Re: Suffix -ock

From: Brian M. Scott
Message: 60803
Date: 2008-10-11

At 5:13:41 AM on Saturday, October 11, 2008, afyangh wrote:

> Maybe this has already been dealt with before,
> but I have not been able to find a reference in the archives.

> What is to be thought about the suffix -ock, that appears
> in hill-ock, bull-ock, etc ?

> Substrate, which substrate, possibly Indo-European or not
> ?

Krahe & Meid, III, §153, discuss suffixes with Gmc. /-k-/,
masc. /-ka/ and fem. /-ko:/, with linking vowel /-aka-/,
/-ika-/, /-uka-/, etc. They're especially frequent in
Anglo-Frisian, Dutch, and Low German; outside of these
branches they're not very productive, but they are found
throughout Gmc.
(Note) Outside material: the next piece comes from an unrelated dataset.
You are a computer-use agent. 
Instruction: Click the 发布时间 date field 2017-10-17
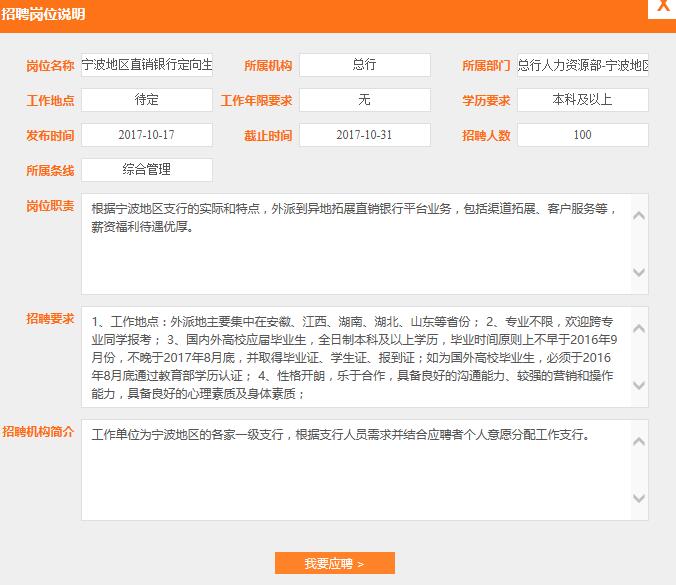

Gothic: <ahaks> 'Taube', <anaks>
'plötzlich', <alakjo:> 'insgesamt', personal names <Adica>
(masc.), <Edica> (masc.), <Hildico> (fem.). OHG: <altih>
'alt', <altihho> 'der Alte, Greis', <altihha> 'anicula',
<armih> 'arm', <armihha> 'paupercula', <uui:pihha>
'Weiblein', <fulihha> 'weibliches Fohlen' (folo), <sperch>
'Sperling', <zittaroh> 'Krätze' (OE <teter>, OI <dadrú->,
<da-dru-ka-> 'Ausschlag'); and NHG <Molch> (MHG <mol>). ON:
<máki> 'Möwe' (beside <már>), <kráka> 'Krähe', <ilki>
(beside <il>) 'Fusssohle', <jarki> 'Fusskante'; also Swed.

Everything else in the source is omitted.